Material for this exercise:
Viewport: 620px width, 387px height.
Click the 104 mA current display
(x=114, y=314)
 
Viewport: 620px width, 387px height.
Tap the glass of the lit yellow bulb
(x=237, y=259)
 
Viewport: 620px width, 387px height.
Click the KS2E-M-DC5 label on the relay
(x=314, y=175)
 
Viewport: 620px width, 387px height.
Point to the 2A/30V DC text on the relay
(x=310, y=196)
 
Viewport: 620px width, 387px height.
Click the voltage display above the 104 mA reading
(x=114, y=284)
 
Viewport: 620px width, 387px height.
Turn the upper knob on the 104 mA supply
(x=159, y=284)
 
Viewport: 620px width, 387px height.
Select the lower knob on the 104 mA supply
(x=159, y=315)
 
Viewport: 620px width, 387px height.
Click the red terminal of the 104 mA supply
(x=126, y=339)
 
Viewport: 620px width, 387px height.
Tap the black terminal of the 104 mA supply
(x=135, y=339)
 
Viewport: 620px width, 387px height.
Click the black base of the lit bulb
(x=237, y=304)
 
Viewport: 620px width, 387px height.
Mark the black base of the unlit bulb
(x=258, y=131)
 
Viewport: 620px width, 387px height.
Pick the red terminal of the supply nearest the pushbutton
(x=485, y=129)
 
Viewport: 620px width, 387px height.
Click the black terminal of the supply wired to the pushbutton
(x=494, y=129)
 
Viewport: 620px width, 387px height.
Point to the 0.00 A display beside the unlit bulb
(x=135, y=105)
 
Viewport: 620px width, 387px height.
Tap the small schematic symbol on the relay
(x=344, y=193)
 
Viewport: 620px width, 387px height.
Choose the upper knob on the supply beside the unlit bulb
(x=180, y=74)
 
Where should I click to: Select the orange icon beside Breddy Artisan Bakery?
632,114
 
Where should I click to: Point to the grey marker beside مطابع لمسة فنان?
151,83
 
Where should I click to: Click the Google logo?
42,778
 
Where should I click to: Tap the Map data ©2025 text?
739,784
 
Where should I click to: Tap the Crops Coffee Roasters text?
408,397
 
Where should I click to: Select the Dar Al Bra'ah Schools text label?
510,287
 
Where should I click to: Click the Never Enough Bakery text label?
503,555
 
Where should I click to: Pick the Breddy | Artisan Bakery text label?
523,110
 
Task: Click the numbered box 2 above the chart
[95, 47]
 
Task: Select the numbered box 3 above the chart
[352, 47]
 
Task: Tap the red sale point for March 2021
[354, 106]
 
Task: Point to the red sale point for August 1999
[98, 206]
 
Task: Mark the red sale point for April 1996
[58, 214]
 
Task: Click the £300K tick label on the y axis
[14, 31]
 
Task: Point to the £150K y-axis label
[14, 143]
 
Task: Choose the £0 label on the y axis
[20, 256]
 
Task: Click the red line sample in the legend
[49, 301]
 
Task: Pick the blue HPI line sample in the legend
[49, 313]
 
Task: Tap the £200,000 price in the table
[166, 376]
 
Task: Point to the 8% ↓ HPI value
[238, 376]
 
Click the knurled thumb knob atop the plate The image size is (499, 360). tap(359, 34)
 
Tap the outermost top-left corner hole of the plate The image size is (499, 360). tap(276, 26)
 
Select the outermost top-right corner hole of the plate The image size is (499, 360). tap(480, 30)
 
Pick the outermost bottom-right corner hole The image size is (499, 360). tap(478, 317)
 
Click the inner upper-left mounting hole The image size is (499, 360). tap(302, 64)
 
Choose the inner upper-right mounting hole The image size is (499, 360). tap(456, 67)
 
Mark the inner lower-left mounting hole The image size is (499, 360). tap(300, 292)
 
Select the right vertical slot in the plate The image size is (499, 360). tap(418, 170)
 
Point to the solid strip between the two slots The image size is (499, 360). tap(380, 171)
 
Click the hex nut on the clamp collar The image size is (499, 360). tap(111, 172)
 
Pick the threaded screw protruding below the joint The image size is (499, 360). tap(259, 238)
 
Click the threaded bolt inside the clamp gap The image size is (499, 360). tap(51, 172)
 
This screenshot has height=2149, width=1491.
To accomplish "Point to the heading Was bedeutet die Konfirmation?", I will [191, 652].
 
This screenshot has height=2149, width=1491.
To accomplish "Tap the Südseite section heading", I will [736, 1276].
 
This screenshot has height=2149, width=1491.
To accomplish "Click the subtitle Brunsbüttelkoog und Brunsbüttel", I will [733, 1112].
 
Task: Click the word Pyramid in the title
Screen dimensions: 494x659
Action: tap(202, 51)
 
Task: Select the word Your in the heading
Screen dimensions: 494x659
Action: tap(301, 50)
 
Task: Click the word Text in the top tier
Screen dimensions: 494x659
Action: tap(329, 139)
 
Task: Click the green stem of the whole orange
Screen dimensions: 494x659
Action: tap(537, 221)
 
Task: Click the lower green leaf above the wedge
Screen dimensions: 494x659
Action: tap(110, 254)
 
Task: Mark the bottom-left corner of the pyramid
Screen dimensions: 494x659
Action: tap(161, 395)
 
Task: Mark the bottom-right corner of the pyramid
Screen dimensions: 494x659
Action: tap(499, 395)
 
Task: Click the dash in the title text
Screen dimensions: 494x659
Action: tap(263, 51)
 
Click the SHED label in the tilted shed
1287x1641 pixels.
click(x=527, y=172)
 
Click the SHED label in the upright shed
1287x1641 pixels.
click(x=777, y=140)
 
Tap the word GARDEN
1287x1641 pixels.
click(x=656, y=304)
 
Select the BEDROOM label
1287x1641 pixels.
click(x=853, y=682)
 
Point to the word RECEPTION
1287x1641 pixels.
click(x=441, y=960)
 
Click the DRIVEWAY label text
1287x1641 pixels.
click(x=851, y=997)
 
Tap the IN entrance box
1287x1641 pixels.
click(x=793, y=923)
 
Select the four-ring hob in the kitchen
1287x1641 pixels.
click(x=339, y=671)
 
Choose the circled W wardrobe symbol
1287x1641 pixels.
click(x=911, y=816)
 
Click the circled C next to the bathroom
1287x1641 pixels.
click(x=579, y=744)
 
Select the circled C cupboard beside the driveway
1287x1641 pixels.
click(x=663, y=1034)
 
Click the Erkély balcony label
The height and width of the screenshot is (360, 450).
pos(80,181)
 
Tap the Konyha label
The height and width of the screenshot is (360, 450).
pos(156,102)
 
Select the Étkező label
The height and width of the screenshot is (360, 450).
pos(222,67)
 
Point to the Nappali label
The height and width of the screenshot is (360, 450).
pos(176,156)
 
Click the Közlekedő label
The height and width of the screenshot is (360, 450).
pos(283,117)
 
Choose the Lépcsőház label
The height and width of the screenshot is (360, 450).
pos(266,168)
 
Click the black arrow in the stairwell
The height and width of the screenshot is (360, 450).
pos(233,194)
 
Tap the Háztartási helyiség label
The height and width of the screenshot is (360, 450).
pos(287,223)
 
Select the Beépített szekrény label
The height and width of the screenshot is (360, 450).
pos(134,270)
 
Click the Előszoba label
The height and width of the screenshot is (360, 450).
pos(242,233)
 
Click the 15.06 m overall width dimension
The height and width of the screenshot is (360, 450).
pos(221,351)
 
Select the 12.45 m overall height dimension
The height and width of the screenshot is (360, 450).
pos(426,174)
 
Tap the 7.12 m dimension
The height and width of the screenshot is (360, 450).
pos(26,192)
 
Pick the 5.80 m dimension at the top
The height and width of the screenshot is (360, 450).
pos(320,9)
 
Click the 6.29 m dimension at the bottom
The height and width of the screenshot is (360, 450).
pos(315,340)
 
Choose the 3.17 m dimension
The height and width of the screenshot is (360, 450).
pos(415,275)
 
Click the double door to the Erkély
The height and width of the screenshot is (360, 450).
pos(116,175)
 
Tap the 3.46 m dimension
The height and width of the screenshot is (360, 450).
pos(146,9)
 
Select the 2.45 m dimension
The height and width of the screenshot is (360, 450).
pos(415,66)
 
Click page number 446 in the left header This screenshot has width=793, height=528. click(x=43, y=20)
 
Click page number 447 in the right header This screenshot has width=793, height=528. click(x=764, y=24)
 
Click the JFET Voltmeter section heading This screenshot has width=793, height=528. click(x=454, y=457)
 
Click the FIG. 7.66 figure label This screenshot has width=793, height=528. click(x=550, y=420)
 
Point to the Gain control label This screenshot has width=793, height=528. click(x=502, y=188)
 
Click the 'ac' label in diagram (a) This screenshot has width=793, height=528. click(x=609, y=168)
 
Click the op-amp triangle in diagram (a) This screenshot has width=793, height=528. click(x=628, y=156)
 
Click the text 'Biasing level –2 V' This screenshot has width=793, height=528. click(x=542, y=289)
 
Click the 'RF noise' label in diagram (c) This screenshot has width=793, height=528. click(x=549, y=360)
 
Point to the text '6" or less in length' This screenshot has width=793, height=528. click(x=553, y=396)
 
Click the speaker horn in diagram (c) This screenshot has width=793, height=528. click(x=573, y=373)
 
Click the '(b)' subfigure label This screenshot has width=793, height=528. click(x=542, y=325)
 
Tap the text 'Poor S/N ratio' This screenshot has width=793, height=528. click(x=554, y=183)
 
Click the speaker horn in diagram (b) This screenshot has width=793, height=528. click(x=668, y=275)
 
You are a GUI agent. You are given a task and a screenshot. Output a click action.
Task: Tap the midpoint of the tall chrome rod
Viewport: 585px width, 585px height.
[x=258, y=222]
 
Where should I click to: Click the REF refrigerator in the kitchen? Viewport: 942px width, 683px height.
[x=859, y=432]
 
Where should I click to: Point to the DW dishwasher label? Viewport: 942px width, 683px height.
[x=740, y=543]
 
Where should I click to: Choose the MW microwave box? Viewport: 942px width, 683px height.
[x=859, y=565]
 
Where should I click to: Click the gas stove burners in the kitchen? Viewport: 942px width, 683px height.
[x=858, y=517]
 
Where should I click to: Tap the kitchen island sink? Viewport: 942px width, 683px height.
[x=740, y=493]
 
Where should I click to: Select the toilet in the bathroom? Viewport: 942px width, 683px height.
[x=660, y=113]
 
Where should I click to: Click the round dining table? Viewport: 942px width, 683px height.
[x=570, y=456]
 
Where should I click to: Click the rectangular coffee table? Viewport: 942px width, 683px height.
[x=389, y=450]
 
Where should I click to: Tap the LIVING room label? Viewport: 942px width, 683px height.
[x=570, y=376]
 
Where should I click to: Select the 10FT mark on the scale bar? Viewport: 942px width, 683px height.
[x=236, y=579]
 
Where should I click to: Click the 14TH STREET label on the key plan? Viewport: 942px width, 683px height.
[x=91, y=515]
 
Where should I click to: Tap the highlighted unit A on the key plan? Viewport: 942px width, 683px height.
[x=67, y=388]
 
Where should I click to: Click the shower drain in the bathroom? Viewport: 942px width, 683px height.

Exercise requirements:
Copy the records from the beginning through the line that contains "(x=237, y=304)", swapping "knob" for "dial" wherever it appears and leaving everything else unchanged.

Solution for this task:
Viewport: 620px width, 387px height.
Click the 104 mA current display
(x=114, y=314)
 
Viewport: 620px width, 387px height.
Tap the glass of the lit yellow bulb
(x=237, y=259)
 
Viewport: 620px width, 387px height.
Click the KS2E-M-DC5 label on the relay
(x=314, y=175)
 
Viewport: 620px width, 387px height.
Point to the 2A/30V DC text on the relay
(x=310, y=196)
 
Viewport: 620px width, 387px height.
Click the voltage display above the 104 mA reading
(x=114, y=284)
 
Viewport: 620px width, 387px height.
Turn the upper dial on the 104 mA supply
(x=159, y=284)
 
Viewport: 620px width, 387px height.
Select the lower dial on the 104 mA supply
(x=159, y=315)
 
Viewport: 620px width, 387px height.
Click the red terminal of the 104 mA supply
(x=126, y=339)
 
Viewport: 620px width, 387px height.
Tap the black terminal of the 104 mA supply
(x=135, y=339)
 
Viewport: 620px width, 387px height.
Click the black base of the lit bulb
(x=237, y=304)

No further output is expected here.